Family- and Community-Centered Experience (FCCE)
The Family-Centered Experience has been an essential part of educating our medical students, and we appreciate all the time and wisdom our wonderful family volunteers have given to our students.
Faculty and administration at Geisinger Commonwealth School of Medicine recently conducted a curriculum renewal to grow and enhance our education. Through this process, we launched the new, longitudinal Family- and Community-Centered Experience (FCCE).
What is FCCE?
Leveraging the strengths of our former Family-Centered Experience program, FCCE is a community-based program which educates our medical students while complementing and integrating with the medical school’s educational mission, curriculum and themes. In addition, students practice sensitivity, honesty and compassion in difficult conversations.
A workgroup of community members, community agencies, students and faculty met to identify areas of concern within the northeast Pennsylvania community and developed meaningful service learning, advocacy and volunteer initiatives to advance these interests over time. These partnerships and collaborations are guided by the Centers for Disease Control and Prevention definition and action outlines of community engagement and the Liaison Committee on Medical Education criteria for service learning initiatives. This experience enables our students to have the macro, mezzo and micro perspective of our community.

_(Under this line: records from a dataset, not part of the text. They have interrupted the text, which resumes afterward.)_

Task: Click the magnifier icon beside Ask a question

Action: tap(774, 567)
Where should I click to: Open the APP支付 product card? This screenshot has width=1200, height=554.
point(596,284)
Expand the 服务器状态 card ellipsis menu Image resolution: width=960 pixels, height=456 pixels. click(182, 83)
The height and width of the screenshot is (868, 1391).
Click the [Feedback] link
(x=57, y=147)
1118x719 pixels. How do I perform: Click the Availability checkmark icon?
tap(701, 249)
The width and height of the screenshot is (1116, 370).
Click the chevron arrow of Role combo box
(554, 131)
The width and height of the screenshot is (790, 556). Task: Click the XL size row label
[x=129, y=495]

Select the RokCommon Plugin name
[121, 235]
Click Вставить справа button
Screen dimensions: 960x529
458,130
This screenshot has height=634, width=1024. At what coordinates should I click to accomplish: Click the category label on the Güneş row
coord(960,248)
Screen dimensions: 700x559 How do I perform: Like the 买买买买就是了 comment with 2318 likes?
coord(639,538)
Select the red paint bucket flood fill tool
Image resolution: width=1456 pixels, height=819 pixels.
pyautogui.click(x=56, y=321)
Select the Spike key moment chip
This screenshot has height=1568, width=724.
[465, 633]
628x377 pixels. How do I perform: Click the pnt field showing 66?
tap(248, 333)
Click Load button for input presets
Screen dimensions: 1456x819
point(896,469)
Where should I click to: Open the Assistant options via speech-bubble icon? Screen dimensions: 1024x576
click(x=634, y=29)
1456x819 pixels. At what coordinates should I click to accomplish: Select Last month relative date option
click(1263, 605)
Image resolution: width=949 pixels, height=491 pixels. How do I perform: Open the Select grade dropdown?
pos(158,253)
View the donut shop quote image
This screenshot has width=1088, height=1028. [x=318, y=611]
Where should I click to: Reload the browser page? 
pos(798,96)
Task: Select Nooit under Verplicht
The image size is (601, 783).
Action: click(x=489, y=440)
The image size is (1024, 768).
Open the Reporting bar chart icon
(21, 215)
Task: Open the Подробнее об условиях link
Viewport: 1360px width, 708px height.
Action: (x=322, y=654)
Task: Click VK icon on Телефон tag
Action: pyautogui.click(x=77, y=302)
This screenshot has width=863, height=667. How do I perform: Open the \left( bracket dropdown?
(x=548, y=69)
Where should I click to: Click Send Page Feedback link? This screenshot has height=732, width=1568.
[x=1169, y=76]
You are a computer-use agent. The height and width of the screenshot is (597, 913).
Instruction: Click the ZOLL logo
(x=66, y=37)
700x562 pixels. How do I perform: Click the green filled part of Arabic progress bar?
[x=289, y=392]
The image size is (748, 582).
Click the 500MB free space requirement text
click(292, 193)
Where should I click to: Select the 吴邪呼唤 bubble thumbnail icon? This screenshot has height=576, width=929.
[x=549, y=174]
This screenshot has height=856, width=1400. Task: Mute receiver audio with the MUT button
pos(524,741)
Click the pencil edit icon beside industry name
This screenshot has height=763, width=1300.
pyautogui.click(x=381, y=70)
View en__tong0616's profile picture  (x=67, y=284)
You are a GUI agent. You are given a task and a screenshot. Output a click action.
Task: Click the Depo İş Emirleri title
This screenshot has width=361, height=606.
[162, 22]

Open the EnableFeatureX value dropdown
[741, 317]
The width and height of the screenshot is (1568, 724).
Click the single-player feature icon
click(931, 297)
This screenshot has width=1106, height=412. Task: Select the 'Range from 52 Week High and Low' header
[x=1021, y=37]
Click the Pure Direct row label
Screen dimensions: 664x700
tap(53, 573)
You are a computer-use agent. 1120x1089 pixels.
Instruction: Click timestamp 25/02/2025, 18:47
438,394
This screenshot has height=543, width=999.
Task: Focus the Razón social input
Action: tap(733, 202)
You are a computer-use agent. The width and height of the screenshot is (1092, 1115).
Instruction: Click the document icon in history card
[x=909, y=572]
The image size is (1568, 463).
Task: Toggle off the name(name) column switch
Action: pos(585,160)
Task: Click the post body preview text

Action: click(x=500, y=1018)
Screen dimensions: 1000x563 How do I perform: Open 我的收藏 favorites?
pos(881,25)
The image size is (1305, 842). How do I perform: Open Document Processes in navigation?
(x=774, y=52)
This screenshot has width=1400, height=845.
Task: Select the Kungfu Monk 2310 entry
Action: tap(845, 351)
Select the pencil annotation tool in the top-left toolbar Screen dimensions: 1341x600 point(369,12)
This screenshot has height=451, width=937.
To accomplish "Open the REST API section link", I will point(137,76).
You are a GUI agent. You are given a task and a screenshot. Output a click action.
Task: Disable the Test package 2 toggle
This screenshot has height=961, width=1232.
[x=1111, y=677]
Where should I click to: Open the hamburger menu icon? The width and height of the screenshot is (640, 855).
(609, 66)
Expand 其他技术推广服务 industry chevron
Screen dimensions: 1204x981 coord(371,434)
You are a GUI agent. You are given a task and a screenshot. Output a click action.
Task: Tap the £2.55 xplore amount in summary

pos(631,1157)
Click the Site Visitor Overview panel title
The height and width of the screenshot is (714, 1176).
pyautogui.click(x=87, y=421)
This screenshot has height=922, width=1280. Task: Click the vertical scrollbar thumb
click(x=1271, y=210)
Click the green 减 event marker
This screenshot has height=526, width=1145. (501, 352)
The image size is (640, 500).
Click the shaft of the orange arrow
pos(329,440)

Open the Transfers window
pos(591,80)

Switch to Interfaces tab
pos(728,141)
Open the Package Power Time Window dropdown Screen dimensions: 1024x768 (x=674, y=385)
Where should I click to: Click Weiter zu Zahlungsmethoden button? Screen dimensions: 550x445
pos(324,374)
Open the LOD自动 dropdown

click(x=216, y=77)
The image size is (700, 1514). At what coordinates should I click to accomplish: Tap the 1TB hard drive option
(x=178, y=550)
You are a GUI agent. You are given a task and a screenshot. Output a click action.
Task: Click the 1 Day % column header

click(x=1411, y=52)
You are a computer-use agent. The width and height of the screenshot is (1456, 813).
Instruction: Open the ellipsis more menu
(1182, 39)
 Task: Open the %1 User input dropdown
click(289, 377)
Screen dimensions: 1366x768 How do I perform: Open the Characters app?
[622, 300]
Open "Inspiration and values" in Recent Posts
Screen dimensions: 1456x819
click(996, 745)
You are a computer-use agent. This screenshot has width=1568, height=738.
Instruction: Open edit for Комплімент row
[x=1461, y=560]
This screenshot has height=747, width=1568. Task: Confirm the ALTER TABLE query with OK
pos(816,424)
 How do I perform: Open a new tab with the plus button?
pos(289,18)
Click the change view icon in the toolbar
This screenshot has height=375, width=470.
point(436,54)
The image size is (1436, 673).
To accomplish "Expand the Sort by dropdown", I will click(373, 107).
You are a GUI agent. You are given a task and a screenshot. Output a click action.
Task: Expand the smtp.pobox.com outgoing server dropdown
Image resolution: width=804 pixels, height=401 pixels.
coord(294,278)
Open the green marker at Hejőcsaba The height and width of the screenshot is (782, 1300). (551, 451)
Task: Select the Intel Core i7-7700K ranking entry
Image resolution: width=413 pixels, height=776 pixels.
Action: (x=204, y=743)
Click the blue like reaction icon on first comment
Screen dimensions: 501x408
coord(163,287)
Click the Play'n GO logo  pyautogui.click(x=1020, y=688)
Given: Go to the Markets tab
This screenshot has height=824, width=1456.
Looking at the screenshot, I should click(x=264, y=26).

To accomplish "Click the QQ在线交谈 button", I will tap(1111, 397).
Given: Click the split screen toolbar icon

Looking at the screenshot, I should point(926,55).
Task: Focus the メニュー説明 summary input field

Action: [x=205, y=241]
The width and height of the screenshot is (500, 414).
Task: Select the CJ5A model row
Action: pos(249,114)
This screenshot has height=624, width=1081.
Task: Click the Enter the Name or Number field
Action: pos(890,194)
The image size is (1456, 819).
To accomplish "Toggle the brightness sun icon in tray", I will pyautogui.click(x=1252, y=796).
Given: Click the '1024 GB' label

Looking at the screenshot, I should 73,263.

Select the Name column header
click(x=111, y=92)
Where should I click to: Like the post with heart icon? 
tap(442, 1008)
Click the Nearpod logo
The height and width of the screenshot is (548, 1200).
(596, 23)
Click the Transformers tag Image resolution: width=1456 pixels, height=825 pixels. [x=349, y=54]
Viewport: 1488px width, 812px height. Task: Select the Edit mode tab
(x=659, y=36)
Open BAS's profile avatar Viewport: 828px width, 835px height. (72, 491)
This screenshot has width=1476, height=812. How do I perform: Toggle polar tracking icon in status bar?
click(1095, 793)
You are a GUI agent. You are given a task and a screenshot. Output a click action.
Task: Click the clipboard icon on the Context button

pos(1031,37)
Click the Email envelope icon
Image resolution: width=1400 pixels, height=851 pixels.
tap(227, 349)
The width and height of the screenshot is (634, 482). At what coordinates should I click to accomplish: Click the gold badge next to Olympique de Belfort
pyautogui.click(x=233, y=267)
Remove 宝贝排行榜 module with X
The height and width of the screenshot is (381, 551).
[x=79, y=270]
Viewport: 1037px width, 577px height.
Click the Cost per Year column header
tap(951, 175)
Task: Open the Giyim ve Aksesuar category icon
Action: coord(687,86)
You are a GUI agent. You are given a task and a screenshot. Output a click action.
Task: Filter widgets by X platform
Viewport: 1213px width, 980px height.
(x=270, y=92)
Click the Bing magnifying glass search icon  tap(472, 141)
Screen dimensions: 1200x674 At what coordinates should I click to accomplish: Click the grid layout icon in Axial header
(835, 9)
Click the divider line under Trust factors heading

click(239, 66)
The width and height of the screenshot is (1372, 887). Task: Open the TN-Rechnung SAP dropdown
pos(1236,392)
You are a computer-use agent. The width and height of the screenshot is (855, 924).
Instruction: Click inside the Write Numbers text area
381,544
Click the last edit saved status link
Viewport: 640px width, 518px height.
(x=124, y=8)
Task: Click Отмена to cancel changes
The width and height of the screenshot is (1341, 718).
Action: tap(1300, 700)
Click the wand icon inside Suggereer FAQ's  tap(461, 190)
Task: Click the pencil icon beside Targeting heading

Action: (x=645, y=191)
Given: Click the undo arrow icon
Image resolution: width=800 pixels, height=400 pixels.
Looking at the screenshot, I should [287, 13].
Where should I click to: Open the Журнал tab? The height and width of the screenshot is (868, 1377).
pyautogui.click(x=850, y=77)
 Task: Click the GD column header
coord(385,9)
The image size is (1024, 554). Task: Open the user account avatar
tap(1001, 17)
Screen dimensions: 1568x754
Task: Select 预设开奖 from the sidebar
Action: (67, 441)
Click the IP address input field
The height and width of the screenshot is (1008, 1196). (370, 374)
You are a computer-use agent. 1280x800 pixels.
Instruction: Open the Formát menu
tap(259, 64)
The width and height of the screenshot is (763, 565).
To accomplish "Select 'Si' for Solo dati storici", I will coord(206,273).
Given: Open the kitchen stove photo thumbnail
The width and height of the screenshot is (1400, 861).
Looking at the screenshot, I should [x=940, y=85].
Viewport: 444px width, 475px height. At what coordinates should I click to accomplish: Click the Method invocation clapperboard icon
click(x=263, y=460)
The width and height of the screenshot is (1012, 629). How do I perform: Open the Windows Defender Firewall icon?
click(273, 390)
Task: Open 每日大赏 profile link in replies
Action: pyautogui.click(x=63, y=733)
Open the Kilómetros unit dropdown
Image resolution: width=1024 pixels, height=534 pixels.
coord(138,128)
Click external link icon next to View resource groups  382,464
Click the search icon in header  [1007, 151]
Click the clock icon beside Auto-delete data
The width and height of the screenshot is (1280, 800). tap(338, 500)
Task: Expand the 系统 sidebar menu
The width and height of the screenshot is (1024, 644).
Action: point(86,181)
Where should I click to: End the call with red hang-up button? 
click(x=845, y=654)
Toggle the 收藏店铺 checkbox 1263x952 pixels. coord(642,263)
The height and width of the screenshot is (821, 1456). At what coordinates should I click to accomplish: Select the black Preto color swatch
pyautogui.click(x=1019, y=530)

- Help ground students in patient-centered and relationship-centered primary care.
- Prepare students to form relationships with diverse families, identify their needs and work with them to develop service-learning opportunities that will address that need effectively.
- Meet community needs and gaps in services over time.
How does it work?
The FCCE complements biomedical and clinical skills training by providing students with experiences that demonstrate the personal side of medicine. Students build on their empathy and professional identity skills through longitudinal service learning, verbal and written reflections, and participation in existing Geisinger community outreach and wellness initiatives, all while engaging and partnering with the community to identify and address community priorities.
Over the three phases of our MD curriculum, the FCCE provides medical students with enhanced perspectives for an enriched humanistic approach to medicine. Through the FCCE program students participate in small group verbal, structured reflection sessions following meetings with agencies and families to explore their own personal experiences. Students, together with faculty and community mentors, will consider common themes and experiences and create a representation that expresses their views about their volunteer stories. Students can use any medium desired to convey the lessons they learned – poetry, songs, instrumental pieces, paintings, sculptures, multimedia presentations, etc.). These will be showcased throughout our campuses and in our Black Diamonds art and literary magazine.
The professional skills developed through engagement with this learning activity include empathic communication (including listening), a non-judgmental approach to discussing individual points of view, ethical considerations of the individual, and systemic and critical analysis of the complex relationships between individuals, their families and their environmental supports, and society’s approach to health, illness and well-being.
In Rachel Remen’s words, “There is a great deal more to personal wholeness than physical health and more that medicine can offer beyond curing of illness.”
The FCCE experience helps students:
- Develop a familiarity with and value individuals in their own context.
- Learn from others as they share their stories.
- Gain an appreciation of the impact of health, changes in health or other challenges on a family’s life.
- Gain an appreciation for how professional behaviors can direct people towards or away from a partnership with their physician.
- Begin or further develop and demonstrate compassionate and empathic communication skills.
- Encourage reflection on your own life experiences and frames of meaning.
We are excited and grateful to be partnering with:
- The United Neighborhood Centers
- Food Dignity Movement
- Jewish Family Services
- Friends of the Poor
- Catherine McCauley House
- Women’s Resource Center
- Geisinger Commonwealth's Regional Education Academy for Careers in Health – Higher Education Initiative (REACH-HEI)
- Women with Children Program
- Educational Opportunity Centers, Inc.
- NativityMiguel Scranton
- STAR Program/Marywood University
- Maternal and Family Health Services
- The Children’s Advocacy Center
- The Scranton School for Deaf and Hard-of-Hearing Children
Each agency will identify a project that our students will complete over 18 months with leadership and the members that attend their agency. After integrating into the agency individual families will be identified and will allow the students and their families to develop a relationship over time, exploring their perspectives and understandings as patients and as people.